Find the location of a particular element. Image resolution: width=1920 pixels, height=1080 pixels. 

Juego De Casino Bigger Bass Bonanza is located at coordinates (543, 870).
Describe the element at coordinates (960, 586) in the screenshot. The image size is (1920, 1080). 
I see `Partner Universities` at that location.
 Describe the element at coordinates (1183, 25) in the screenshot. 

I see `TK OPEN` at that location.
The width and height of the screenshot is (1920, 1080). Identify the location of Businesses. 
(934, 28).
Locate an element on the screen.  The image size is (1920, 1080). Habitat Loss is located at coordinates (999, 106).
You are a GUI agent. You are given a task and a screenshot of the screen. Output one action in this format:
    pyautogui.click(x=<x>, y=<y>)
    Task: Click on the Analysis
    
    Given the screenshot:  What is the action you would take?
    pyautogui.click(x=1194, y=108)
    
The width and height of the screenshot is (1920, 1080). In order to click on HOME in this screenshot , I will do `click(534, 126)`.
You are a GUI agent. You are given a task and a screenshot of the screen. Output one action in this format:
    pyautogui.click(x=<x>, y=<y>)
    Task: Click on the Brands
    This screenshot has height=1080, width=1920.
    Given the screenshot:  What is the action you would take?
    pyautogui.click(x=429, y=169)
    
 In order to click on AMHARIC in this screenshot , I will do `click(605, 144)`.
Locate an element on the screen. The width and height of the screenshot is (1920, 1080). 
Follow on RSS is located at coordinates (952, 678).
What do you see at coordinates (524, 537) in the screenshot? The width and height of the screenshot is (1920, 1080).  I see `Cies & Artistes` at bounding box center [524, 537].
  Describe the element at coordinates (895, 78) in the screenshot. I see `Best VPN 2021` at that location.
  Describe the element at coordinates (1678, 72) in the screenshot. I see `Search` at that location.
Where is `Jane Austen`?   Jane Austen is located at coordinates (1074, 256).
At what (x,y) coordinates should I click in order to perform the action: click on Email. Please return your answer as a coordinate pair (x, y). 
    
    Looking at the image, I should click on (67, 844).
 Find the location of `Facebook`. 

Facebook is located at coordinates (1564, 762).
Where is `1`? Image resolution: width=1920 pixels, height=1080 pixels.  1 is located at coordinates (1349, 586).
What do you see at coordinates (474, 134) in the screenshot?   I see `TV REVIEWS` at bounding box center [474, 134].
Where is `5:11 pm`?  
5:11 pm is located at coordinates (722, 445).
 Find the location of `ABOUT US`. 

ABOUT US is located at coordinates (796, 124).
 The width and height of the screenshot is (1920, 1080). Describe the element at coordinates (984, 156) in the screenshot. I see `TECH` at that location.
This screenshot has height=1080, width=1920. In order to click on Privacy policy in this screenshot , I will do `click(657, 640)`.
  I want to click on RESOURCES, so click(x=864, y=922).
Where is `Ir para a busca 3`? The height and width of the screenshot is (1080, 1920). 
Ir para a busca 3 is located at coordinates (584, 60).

┄┄┄┄┄┄┄┄┄┄

* TO DO
Can you repeat the part of the items that opens with the line containing "coordinates (1074, 256)." and closes with the line containing "The width and height of the screenshot is (1920, 1080). Describe", swapping "Find the location of" for "Locate" and changing nothing else?

* SOLUTION TO THIS TASK
Where is `Jane Austen`?   Jane Austen is located at coordinates (1074, 256).
At what (x,y) coordinates should I click in order to perform the action: click on Email. Please return your answer as a coordinate pair (x, y). 
    
    Looking at the image, I should click on (67, 844).
 Locate `Facebook`. 

Facebook is located at coordinates (1564, 762).
Where is `1`? Image resolution: width=1920 pixels, height=1080 pixels.  1 is located at coordinates (1349, 586).
What do you see at coordinates (474, 134) in the screenshot?   I see `TV REVIEWS` at bounding box center [474, 134].
Where is `5:11 pm`?  
5:11 pm is located at coordinates (722, 445).
 Locate `ABOUT US`. 

ABOUT US is located at coordinates (796, 124).
 The width and height of the screenshot is (1920, 1080). Describe the element at coordinates (984, 156) in the screenshot. I see `TECH` at that location.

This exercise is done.